Aは重役秘書をしており、万事手配に抜かりのない人だったし、私は旅行に行くと頭をOFFにして、考えることを完全停止するので、Aの好きなように付き合っていました。だから私は、自分の意志でなく船に乗り、海の上で泳ぐというオプショナルツアーに参加することになったのでした。
なんて美しい海なのでしょう。素晴らしいと感激した私はライフジャケットをつけ忘れて、ドボンと海に飛び込みました。海の底は見えないくらい深くて、足が届かなくて、ああ溺れってこういうことなんだーと思っている瞬間には溺れていました。「海を舐めてはいかん・・・」と最後の思考になるかと観念した瞬間に、両脇を支えられて船の上に引き上げられました。乗組員に救助されたのでした。

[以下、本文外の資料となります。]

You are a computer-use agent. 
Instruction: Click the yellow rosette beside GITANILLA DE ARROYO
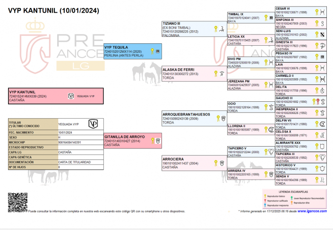(x=153, y=140)

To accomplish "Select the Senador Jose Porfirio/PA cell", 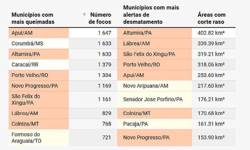I will (153, 99).
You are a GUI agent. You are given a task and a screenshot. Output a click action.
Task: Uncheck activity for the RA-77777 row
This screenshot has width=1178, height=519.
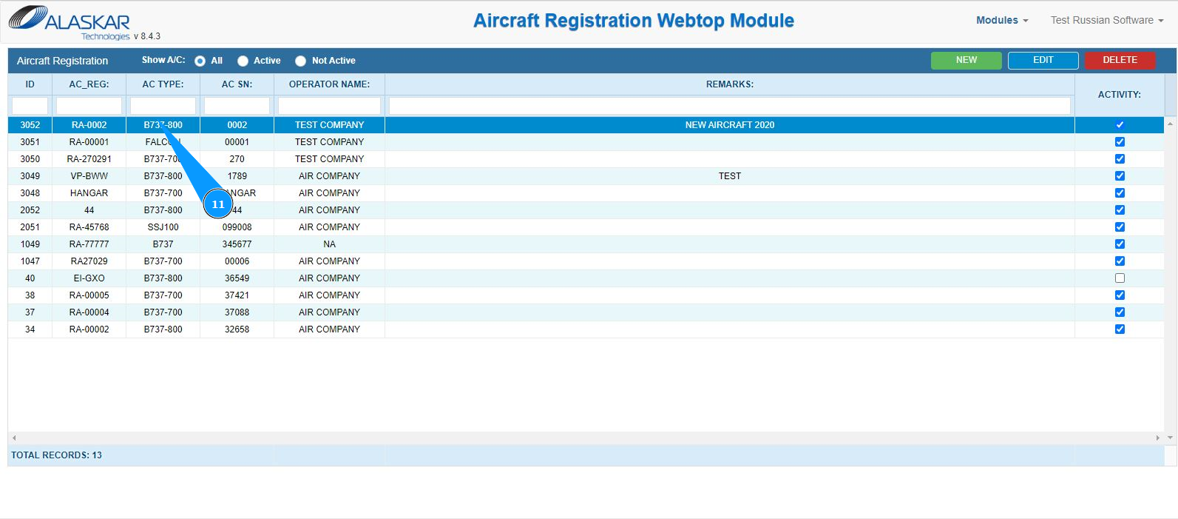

なおグアムで真っ黒に焼けたので、帰国してから「瀬戸内の日差しは思ったよりキツかった」と言い訳しましたが、婦長から「もみじ饅頭のお土産はないのか」と不審がられ、梅田のアリバイ横丁に買いに行きました。
海の重さ
新婚旅行はフィジー島でした。「ここにきたらスキューバダイビングダイビングでしょう」と、相変わらず私は調子に乗ったサルでした。
気のすすまな夫を伴い、初心者ダイビング体験のオプショナルツアーに参加しました。しかし陸の上での説明の段階で、「早まったことをしてしまったのではないか・・・」と小さな後悔の念が生まれていました。
海の浅い場所での講習の段階で、すでにインストラクターの指示がはいりません。海が重くて怖くなったのです。それでもって、「あんたはダメ!」と参加中止を言い渡されて、私はすごすごと海から逃げ出しました。
でももう安心です。インストラクターの小屋でスナック菓子をもらって食べながら夫の帰りを待ちました。
「あんなに海が重いと思ったことはない。あれは水圧だ。恐ろしい。人間は陸上生物だから、海になんぞ行くものではない!」と力説して歩きました。
よくよく考えたら、浅い海だったので、水圧ではなく、背中に背負ったボンベの重さだったのだと、最近気がつきました。
「君子危うきに近寄らず」
調子乗ってはいけません。過信してはいけません。体調管理をしましょう。
これ一番大事、学べよわたし「もう水に入るな!!」です。